Si le Docteur [U] avait mentionné dans un certificat du 24 septembre 2021 que « les radiographies réalisées antérieurement à l’accident au mois de juin ne montraient pas encore d’arthrose à gauche alors qu’elles montraient une arthrose fémorotibiale interne stade III à droite », les autres pièces produites par Monsieur [P] faisaient état d’un état antérieur au niveau des deux genoux :
— « les deux genoux présentent une chondropathie fémoro-patellaire avancée » (pièce 4)
— « les radiographies retrouvent une gonarthrose importante (déjà présente en juin 2021 soit avant son accident du travail) » (pièce 5)
— Monsieur [P] avait fait état de « douleurs à la marche, pour monter les escaliers et de douleurs nocturnes » existant avant l’accident du travail (pièce 9)
— il est noté comme antécédents une « gonarthrose fémoro tibiale interne bilatérale, une gonarthrose gauche fémoro-patellaire et fémoro-tibiale médiale » (pièce 10)
— il est mentionné lors de l’accueil par SOS médecins le 19 juillet 2021 que Monsieur [P] « marche habituellement avec une canne sur probable gonarthrose » (pièce 15 et 24)
Il apparaît donc que l’état antérieur mis en évidence par le médecin conseil, confirmé par le médecin consultant, ressort des propres pièces de Monsieur [P].
Le chapitre 2.2 4 Genou du barème des accidents du travail prévoit que l’examen se fait toujours par comparaison avec le côté sain. Toutefois en l’espèce, le genou droit n’est pas sain puisque lui aussi présente un état antérieur dégénératif important.
Il convient par ailleurs de relever que l’accident du 2 juillet 2021 est responsable d’une simple contusion du genou gauche sans fracture et que l’intéressé utilisait déjà une canne avant l’accident.
Au regard du rapport étayé du médecin consultant, de l’état antérieur invalidant documenté, le taux d’incapacité permanente partielle de Monsieur [P] a été justement évalué à 5 % par la Caisse de Prévoyance et de Retraite du Personnel de la SNCF.
En conséquence, il convient de débouter Monsieur [P] de l’intégralité de ses demandes.
PAR CES MOTIFS :
Le Pôle Social du Tribunal Judiciaire de TOURS statuant publiquement par jugement contradictoire en premier ressort ;
DIT que le taux d’incapacité permanente partielle de Monsieur [B] [P] résultant de l’accident du travail du 2 juillet 2021 a été justement fixé à 5 % par la Caisse de Prévoyance et de Retraite du Personnel de la SNCF ;
DÉBOUTE Monsieur [B] [P] de l’intégralité de ses demandes.

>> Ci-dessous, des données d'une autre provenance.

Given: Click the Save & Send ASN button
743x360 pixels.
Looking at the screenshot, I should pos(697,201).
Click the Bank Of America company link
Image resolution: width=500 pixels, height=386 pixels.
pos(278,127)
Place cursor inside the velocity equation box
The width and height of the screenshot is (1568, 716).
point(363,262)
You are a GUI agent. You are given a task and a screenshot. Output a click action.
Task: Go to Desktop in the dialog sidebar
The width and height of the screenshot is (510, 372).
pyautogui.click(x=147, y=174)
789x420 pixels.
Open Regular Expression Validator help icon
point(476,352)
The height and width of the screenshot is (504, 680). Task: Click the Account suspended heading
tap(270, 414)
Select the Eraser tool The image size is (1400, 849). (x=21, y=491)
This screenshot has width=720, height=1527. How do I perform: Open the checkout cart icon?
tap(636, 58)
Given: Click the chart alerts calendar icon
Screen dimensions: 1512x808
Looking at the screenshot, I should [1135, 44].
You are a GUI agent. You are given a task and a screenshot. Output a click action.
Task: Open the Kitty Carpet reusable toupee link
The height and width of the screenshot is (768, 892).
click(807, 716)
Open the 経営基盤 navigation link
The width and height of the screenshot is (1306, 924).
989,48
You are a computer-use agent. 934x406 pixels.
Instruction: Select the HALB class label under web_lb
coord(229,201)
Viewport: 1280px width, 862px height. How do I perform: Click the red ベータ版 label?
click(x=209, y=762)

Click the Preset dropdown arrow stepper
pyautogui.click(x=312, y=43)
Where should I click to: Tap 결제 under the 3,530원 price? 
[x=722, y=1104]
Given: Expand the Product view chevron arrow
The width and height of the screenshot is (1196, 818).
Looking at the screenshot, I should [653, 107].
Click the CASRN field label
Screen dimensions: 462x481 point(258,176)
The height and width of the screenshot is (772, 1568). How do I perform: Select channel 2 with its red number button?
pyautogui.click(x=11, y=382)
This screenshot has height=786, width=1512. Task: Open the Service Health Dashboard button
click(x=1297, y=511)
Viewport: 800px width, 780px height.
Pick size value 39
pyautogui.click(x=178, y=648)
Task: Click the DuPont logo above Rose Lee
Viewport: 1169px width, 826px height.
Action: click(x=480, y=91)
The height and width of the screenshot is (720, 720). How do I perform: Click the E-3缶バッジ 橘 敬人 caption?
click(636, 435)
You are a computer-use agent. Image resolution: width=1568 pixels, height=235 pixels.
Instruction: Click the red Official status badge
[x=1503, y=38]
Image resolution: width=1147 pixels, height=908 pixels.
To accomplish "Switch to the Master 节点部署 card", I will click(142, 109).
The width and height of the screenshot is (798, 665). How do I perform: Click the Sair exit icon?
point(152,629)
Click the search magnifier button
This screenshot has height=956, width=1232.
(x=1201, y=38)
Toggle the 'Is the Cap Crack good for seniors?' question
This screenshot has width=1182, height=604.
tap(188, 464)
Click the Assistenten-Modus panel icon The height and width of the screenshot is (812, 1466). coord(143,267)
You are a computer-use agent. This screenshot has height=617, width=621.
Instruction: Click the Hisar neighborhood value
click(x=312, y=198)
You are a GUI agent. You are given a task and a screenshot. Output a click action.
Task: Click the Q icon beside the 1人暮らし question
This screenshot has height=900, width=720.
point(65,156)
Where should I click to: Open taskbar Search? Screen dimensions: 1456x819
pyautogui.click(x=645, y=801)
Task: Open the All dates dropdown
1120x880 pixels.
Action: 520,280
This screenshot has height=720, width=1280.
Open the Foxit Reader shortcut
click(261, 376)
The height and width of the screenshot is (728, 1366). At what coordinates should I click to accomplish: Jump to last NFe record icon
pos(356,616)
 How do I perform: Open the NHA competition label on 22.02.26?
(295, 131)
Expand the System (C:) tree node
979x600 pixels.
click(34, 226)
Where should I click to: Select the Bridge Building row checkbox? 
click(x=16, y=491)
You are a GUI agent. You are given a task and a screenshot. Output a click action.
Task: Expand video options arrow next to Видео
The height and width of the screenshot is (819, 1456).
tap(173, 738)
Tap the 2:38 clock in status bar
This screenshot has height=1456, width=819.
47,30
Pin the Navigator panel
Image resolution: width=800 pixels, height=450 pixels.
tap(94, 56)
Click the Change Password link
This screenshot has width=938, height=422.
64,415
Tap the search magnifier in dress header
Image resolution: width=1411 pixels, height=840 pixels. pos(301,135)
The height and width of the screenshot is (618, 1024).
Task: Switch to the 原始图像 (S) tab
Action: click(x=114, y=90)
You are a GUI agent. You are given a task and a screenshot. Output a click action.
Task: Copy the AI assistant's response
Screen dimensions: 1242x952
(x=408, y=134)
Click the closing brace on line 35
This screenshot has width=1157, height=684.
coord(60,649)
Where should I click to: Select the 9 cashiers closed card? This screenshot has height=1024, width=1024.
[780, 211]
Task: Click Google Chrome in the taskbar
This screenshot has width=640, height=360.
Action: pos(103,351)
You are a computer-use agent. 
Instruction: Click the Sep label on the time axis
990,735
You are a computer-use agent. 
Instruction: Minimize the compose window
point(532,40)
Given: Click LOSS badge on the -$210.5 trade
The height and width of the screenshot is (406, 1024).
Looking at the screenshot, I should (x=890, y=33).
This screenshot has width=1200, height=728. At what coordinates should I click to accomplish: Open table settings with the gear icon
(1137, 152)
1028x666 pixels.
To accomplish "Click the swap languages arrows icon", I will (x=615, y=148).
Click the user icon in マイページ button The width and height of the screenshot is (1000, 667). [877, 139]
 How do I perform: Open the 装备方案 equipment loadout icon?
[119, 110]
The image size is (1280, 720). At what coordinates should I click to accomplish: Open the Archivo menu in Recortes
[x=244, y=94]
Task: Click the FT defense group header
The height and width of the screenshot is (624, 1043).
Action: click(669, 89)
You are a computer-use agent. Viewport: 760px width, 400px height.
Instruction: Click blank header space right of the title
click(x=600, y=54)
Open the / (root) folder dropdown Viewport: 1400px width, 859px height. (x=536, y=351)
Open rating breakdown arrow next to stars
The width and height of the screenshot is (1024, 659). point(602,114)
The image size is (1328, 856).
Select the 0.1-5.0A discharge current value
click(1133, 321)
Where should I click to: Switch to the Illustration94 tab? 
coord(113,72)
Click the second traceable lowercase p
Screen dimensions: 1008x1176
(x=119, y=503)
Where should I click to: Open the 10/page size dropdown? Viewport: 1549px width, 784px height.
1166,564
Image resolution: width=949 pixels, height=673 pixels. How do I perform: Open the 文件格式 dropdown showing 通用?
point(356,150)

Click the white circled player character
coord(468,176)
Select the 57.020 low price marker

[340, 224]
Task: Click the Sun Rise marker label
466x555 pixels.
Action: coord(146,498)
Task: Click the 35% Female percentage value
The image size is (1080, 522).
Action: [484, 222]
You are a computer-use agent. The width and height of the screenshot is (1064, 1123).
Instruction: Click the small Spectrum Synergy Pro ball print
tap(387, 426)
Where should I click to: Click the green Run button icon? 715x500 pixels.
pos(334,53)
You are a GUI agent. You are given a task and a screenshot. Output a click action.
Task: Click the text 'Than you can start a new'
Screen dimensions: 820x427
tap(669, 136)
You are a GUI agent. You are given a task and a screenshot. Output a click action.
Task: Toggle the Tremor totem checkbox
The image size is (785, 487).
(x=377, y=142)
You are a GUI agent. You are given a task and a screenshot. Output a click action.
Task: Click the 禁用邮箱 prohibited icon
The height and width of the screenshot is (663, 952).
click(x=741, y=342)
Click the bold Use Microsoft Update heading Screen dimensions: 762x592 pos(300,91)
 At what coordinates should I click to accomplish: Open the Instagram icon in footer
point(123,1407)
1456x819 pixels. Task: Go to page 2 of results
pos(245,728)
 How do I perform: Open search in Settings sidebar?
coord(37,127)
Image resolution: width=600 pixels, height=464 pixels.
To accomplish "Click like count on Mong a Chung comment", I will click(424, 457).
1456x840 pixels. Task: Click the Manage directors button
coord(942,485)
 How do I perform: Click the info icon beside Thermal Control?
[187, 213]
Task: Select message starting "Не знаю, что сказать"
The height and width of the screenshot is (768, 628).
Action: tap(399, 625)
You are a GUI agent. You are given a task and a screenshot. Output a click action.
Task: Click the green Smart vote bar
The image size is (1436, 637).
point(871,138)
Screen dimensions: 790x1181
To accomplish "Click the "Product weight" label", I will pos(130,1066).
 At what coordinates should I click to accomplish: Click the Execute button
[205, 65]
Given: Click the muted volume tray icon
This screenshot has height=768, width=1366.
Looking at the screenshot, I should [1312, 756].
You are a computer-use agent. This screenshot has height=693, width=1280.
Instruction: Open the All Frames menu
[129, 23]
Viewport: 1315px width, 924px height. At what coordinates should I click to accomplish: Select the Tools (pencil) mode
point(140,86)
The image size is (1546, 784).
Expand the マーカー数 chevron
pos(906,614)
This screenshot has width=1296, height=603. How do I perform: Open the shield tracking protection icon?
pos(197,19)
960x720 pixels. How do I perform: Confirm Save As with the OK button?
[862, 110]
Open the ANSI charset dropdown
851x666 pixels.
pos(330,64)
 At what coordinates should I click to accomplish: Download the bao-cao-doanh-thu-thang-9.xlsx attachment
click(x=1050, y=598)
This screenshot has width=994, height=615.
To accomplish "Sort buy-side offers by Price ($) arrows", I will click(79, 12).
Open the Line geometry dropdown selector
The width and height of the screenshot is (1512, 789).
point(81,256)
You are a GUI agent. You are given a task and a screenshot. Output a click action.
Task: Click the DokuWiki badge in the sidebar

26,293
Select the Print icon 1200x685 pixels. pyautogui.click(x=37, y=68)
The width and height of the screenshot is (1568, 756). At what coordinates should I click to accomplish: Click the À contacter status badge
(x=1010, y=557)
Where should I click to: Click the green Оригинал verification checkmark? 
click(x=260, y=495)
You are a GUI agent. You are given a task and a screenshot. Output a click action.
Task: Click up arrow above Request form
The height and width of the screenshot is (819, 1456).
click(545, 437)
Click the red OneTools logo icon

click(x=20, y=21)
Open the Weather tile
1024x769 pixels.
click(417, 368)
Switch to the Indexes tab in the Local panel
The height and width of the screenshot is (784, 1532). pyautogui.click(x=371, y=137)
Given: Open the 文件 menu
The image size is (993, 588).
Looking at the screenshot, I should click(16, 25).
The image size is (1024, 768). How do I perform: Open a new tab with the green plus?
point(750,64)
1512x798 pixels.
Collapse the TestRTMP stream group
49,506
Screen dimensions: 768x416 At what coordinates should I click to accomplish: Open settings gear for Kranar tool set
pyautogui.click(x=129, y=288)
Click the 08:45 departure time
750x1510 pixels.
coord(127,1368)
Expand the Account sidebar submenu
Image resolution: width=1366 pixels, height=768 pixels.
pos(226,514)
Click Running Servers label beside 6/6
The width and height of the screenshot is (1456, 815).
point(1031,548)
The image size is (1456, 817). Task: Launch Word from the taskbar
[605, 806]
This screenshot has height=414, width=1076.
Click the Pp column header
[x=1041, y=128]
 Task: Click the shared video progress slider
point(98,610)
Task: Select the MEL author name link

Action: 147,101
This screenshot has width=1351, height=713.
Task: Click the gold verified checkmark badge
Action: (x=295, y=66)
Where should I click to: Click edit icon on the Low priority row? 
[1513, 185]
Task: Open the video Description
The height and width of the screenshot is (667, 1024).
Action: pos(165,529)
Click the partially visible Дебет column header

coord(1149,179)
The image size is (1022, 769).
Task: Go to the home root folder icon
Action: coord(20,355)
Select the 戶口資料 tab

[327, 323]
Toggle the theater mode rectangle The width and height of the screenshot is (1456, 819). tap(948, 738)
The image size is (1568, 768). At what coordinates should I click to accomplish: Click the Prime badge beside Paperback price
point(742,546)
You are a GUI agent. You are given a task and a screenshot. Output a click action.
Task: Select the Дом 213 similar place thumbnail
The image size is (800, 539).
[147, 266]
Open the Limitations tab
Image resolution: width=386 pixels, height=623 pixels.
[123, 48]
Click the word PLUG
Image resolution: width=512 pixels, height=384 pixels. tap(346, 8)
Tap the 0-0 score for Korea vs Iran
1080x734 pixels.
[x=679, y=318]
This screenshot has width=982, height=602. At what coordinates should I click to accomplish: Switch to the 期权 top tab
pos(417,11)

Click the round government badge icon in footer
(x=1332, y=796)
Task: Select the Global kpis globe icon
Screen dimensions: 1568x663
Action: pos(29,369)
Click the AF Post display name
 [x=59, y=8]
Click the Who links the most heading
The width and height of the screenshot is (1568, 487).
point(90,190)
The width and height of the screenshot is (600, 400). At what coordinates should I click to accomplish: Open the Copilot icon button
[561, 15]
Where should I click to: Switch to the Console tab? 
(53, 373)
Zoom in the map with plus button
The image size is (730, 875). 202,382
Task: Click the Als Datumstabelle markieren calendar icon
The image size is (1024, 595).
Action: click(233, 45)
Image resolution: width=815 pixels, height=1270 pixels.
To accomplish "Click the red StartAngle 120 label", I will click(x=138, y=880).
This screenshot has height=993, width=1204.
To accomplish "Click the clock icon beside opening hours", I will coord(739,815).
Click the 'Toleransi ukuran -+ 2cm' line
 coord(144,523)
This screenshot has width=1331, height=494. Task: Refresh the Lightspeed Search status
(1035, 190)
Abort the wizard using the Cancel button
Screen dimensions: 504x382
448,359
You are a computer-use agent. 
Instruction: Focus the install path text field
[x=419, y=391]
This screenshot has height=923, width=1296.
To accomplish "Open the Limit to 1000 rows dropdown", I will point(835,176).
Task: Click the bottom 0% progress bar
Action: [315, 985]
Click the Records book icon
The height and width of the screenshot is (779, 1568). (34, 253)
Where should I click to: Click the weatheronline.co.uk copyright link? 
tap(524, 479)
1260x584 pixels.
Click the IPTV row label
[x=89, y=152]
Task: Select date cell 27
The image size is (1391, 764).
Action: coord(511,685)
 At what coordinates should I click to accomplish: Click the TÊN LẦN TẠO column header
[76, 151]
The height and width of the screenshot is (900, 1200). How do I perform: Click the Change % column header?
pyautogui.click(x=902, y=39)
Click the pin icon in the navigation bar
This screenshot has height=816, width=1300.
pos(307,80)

ET DIT que conformément aux dispositions de l’article 538 du code de procédure civile, chacune des parties ou tout mandataire pourra interjeter appel de cette décision dans le délai d’UN MOIS à peine de forclusion, à compter de la notification de la présente décision, par une déclaration faite ou adressée par pli recommandé au greffe de la cour : Palais de Justice – Cour d’Appel – chambre sociale – [Adresse 2].
Elle devra être accompagnée d’une copie de la décision.
Ainsi fait et jugé au Tribunal judiciaire de TOURS, le 23 Décembre 2024.